The climate researchers collected data from the first to the last match day of the 2021/22 season.

In the end it came out: The Berlin foxes had emitted 374 tons of CO2.

The majority of electricity and heat energy in the home game and training hall.

After that, the handball professionals traveled to away games plus hotel accommodation and their own vehicle fleet.

Together with the cooperation partner 1. VfL Potsdam, the foxes came up with 645 tons of CO2 in the past season - that would be 130 million CO2-filled balloons from Berlin and Potsdam rising into the sky.

These emissions were offset by afforestation in the region and in Brazil.

You can read about these figures in the Berlin sustainability report.

The Munich company Climate Partner accompanied the foxes for a year.

Thanks to the compensation, their footprint is now zero – and that should only be the beginning.

Measured, reduced and compensated will continue.

But more and more the focus should be on reduction: no more training camps in the south, but in the Spreewald.

You mean business

Converting the vehicle fleet to e-mobility – including the team bus.

Green electricity in the office, regional catering, shorter showers in the "Foxes Town" training center;

a whole package of measures in the areas of ecological, social and economic sustainability: The foxes mean business.

The Max-Schmeling-Halle already works with 100 percent green electricity.

When Bob Hanning, Stefan Kretzschmar and the new sustainability director Christopher Jahns presented the foxes in mid-August as the "first climate-neutral handball club in the world", everyone in the scene took notice.

When it comes to Hanning, the competition first thinks of good PR for themselves.

But with sustainability, the foxes have taken on a mega-topic of this time.

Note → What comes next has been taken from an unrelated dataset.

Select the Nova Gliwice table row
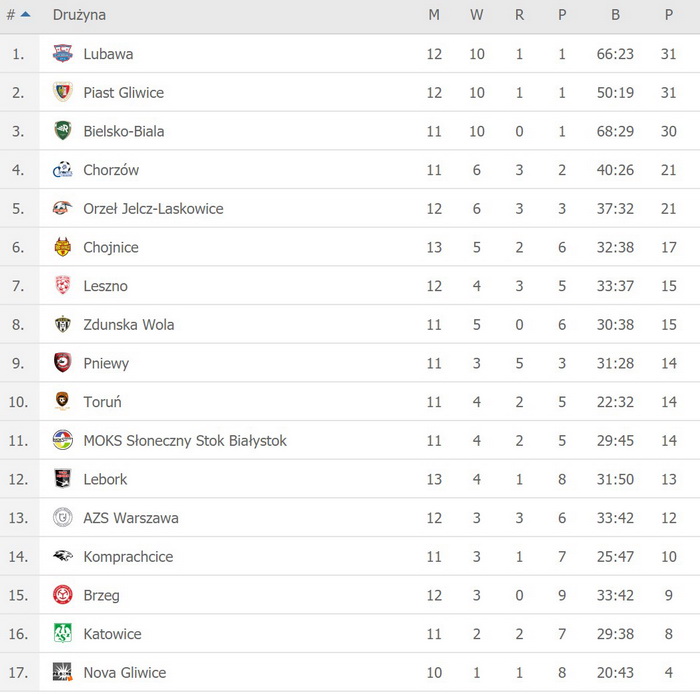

And, without being missionary, they want to take the league on board: "We are happy to make the foxes case available to everyone," said board member Jahns to the magazine "Handball Inside", "if you have any questions, we are also happy to offer our advice. "

Sebastian Frecke listened to the news from Berlin.

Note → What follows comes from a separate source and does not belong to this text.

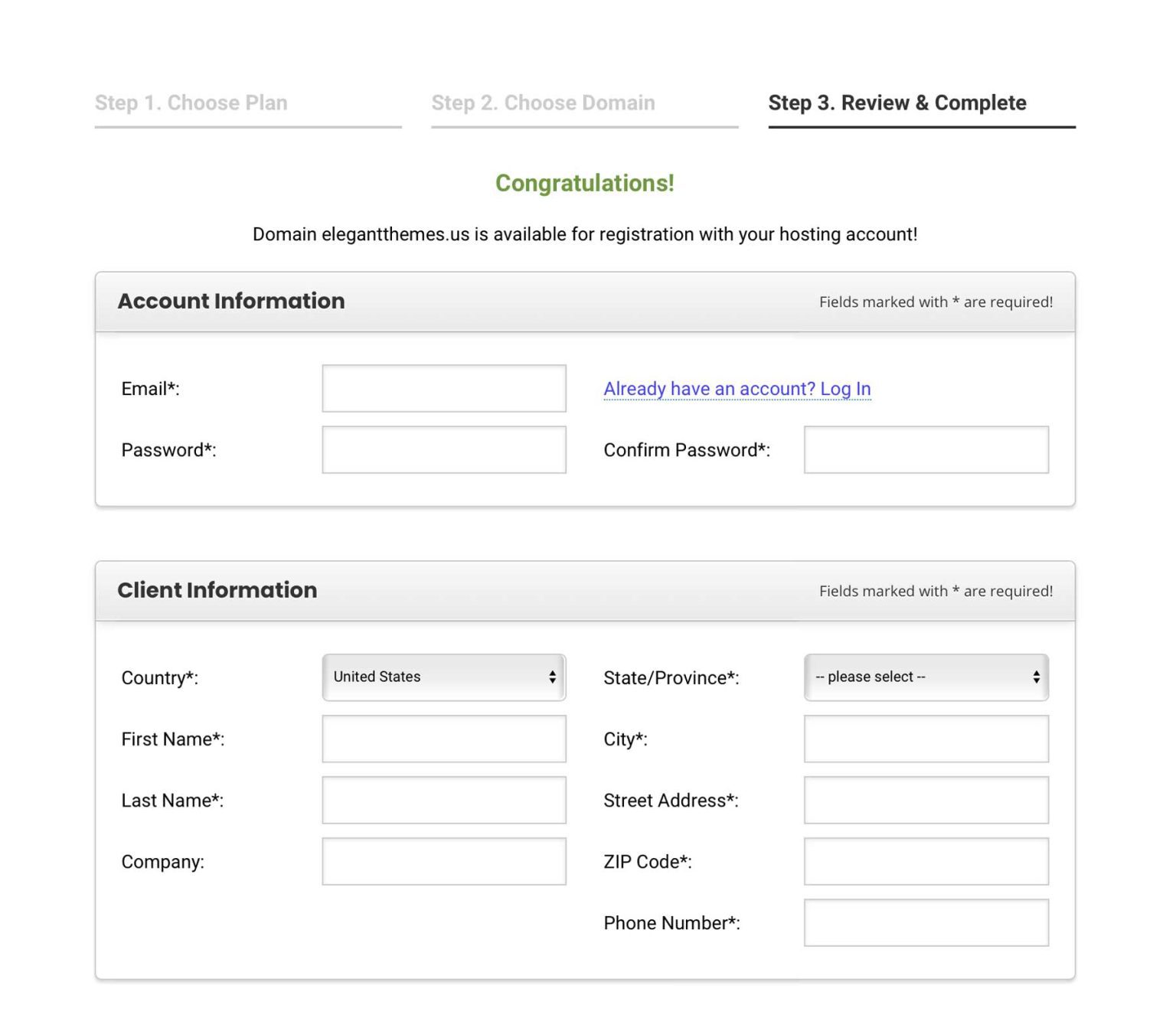
Task: Click into the City field
Action: point(926,738)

He expressly welcomes the commitment – ​​and hopes that many clubs will follow suit.

Referring to the Handball Bundesliga (HBL), the managing director of HSV Hamburg says: “Anyone who is still turning a blind eye to the topic of sustainability is acting out of touch with reality.

I believe that in the future we will have to meet license requirements in terms of sustainability.

The issue of sustainability will come even more into focus as a result of the current energy crisis.”

Frecke is currently looking for a service provider for HSV who, like the foxes, measures seasonal CO2 emissions.

That costs money - and that's scarce everywhere in handball.

Frecke says: "No manager of the Handball Bundesliga can easily say: I take 200,000 euros from the squad money for a sustainability campaign.

Everything is too tightly knitted for that.”

Even the choice of sponsors shows how ambivalent the topic can be: With Hapag-Lloyd and Eurowings, Hamburg has big sponsors from the transport sector.

Marine diesel, kerosene: You only have to name these terms to recognize the tension in which a manager like Frecke moves.

Who would say "no" to that - with all awareness of sustainability that Frecke has, who says: "I see more potential and opportunities for us in the topic".

Starting with smaller steps can be the right way - after completing the training, an employee in the office will mainly deal with the topic of sustainability.

That's quite a step for such a medium-sized club.

The courage also stems from the fact that Frecke and his office colleagues are currently giving HSV a better image - the times as a loud-mouthed club from the successful years with President Andreas Rudolph at the top are long gone.

Frecke wants a contemporary association that knows the answers to the questions of sustainability, digitization and diversity and that becomes the backdrop to many fantasies in a colorful metropolis like Hamburg.

In addition, the manager has no doubts that all competitors will benefit from pushing sustainability efforts: “Altruism is not enough to drive us.

Sustainability is a topic that attracts sponsors and viewers.”